When she made it to the other side of the street, she opened the door of a car there, calmly climbed in and began honking the horn and playing with the lights.
We pulled over, as did the car in front of us. Lewis was ready to call 911, but I told him we should go knock on doors first to see to whom she belonged. The driver and passenger of the car in front of us were knocking on the door of the house it looked like the kid might have come from, while Lewis knocked on the door of the house across the street. They said that it wasn't their kid, but nobody answered the door the other driver knocked on. That is, until he gave up and was halfway back to the street. Then someone finally came to the door.
If I was a mother and someone came to my door telling me that they had almost hit my child because he/she had crossed the street by him/herself without even looking I would have freaked out. So I guess maybe this lady's stoicism is something to be envied because she didn't bat an eye. Rather, she stood there calmly while her ten-year-old daughter walked across the street in a remarkably similar fashion as her little sister to investigate.
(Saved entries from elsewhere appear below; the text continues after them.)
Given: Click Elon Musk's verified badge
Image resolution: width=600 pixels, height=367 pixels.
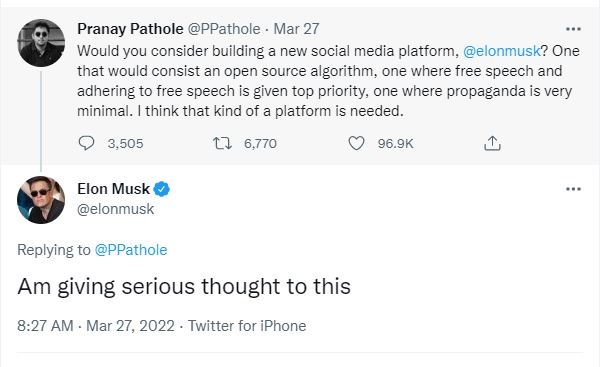Looking at the screenshot, I should 161,189.
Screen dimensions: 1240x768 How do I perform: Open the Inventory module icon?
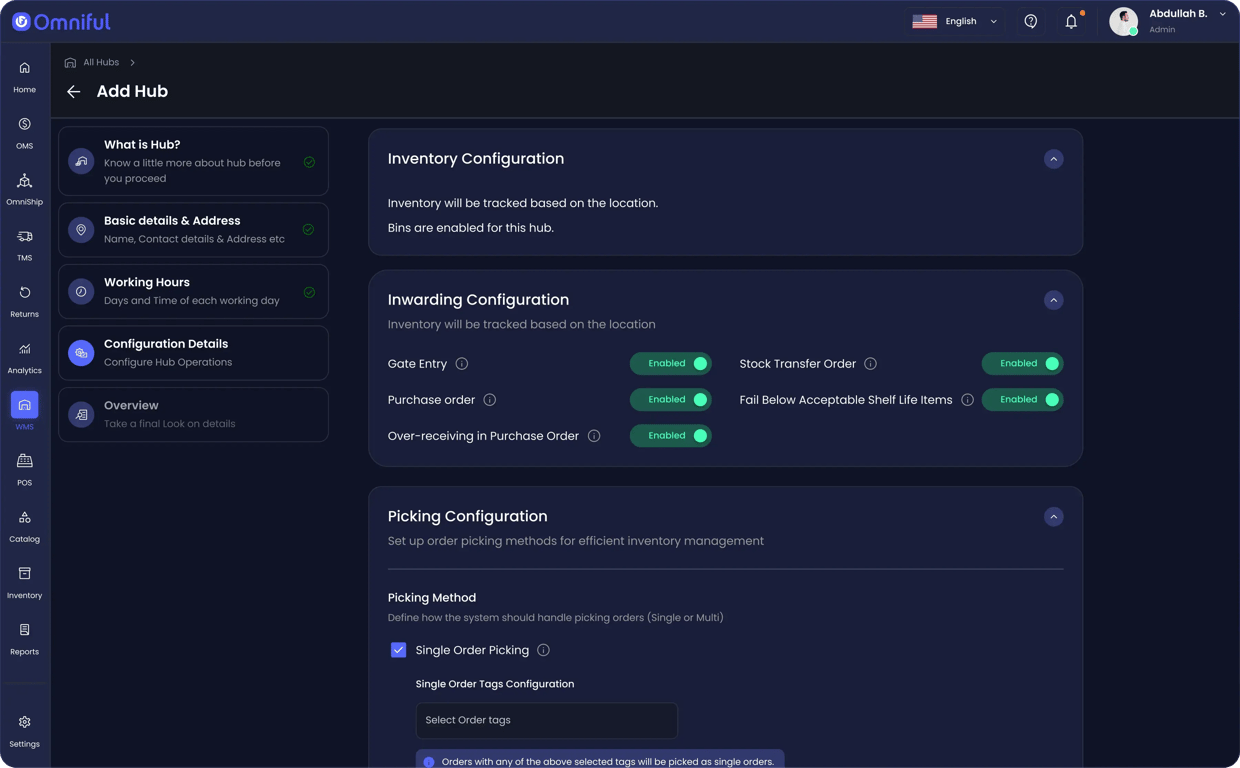click(x=23, y=580)
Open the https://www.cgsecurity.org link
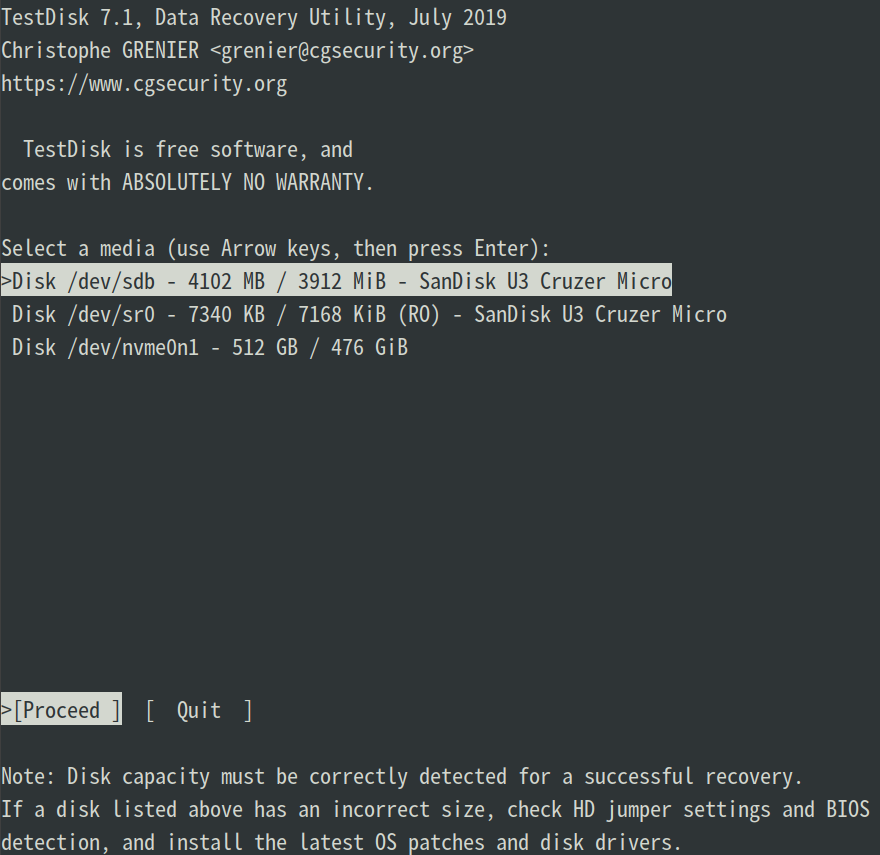The width and height of the screenshot is (880, 855). point(144,83)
Mostly, however I was just disturbed by her behavior/attitude.
That mother should be counting her blessings that nothing happened to her daughter. This occurred on the main road of a neighborhood. Now to be fair, at that time of night (ten freaking o'clock!), it is normally not a very busy road. However, last night was Game 7 of the NBA finals, and it was clear from the volume of cars parked on the street that many households in this neighborhood were hosting parties for the game, and since the game had ended by this time many people - us included - were driving home from watching the game. PLUS the stupid Lakers won, so I'm sure lots of people were riled up about the outcome, not to mention the near-disastrous placement of that Amber Alert. In short, good thing that one driver was paying enough attention to notice a tiny person on the street in front of him.
I keep replaying it in my mind. It was freaky the way that girl was just all of a sudden there, barefooted and ghostly in the headlights (although the freaky aspect might just be because I've been watching too much Heroes on Netflix). What if the car hadn't seen her? What if he managed to miss her and we hit her? What if she had made it across the street safely without anyone noticing and tried to cross it again to get back? What if a creepo saw her and took her? (Like I said, there was an Amber Alert so kidnapping was on the brain)
The point is, keep an eye on your four-year-old, lady! Especially at ten o'clock at night and especially on a busy street like that. More importantly, teach your kid how to cross the street! A four-year-old should know that she shouldn't cross a street without an adult. At the very least, she should have learned to look both ways before crossing!
And for goodness sake, care more when somebody tells you they almost killed your child! Or at least show it more! Good heavens.